Last Updated: March 13, 2019
This Day Trading Risk Disclosure Statement is being provided to you in the event your Toledo Trade margin account becomes, or already is, classified as a Pattern Day Trader account. As required by current SEC and SRO rules and regulations, ToledoTrade will classify an account that effects three (3) day trades within a five (5) day period as a Pattern Day Trader account. (A day trade is a buy and sell of the same security on the same day). The regulations prohibit ToledoTrade from permitting a Pattern Day Trader account from effecting any transactions unless such account maintains a Minimum Equity Requirement of at least $25,000.
You should consider the following points before engaging in a day-trading strategy. For purposes of this notice, a “day-trading strategy” means an overall trading strategy characterized by the regular transmission by a customer of intra-day orders to effect both purchase and sale transactions in the same security or securities.

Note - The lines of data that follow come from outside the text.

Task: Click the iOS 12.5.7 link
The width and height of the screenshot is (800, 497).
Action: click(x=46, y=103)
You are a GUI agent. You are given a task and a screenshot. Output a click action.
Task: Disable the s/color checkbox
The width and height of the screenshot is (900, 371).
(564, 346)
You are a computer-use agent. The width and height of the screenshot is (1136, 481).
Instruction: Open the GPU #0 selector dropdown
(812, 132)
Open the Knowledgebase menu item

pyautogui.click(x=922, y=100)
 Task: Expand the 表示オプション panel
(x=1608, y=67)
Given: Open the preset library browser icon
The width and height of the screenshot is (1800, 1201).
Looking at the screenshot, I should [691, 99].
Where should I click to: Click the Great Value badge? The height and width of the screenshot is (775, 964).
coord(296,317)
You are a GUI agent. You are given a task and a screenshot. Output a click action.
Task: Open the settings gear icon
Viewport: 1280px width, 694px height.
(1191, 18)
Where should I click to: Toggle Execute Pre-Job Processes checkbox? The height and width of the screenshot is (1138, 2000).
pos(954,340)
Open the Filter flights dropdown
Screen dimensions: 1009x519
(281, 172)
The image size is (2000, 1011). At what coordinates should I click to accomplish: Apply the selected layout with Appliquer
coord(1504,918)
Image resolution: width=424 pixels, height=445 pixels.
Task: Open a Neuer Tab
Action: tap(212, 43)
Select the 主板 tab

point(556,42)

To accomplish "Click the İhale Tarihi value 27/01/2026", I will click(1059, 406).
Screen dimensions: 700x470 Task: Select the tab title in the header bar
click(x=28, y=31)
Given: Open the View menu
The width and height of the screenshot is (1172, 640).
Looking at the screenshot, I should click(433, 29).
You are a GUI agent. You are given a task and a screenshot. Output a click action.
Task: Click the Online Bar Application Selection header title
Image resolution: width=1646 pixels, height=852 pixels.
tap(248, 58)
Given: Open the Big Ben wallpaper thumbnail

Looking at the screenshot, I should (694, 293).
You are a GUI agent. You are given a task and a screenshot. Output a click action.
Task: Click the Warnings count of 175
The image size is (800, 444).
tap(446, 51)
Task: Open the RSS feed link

Day trading can be extremely risky. Day trading generally is not appropriate for someone of limited resources and limited investment or trading experience and low risk tolerance. You should be prepared to lose all of the funds that you use for day trading. In particular, you should not fund day-trading activities with retirement savings, student loans, second mortgages, emergency funds, funds set aside for purposes such as education or home ownership, or funds required to meet your living expenses. Further, certain evidence indicates that an investment of less than $50,000 will significantly impair the ability of a day trader to make a profit. Of course, an investment of $50,000 or more will in no way guarantee success.
Be cautious of claims of large profits from day trading. You should be wary of advertisements or other statements that emphasize the potential for large profits in day trading. Day trading can also lead to large and immediate financial losses.
Day trading requires knowledge of securities markets. Day trading requires in-depth knowledge of the securities markets and trading techniques and strategies. In attempting to profit through day trading, you must compete with professional, licensed traders employed by securities firms. You should have appropriate experience before engaging in day trading.
Day trading requires knowledge of a firm’s operations. You should be familiar with a securities firm’s business practices, including the operation of the firm’s order execution systems and procedures. Under certain market conditions, you may find it difficult or impossible to liquidate a position quickly at a reasonable price. This can occur, for example, when the market for a stock suddenly drops, or if trading is halted due to recent news events or unusual trading activity. The more volatile a stock is, the greater the likelihood that problems may be encountered in executing a transaction. In addition to normal market risks, you may experience losses due to systems failures.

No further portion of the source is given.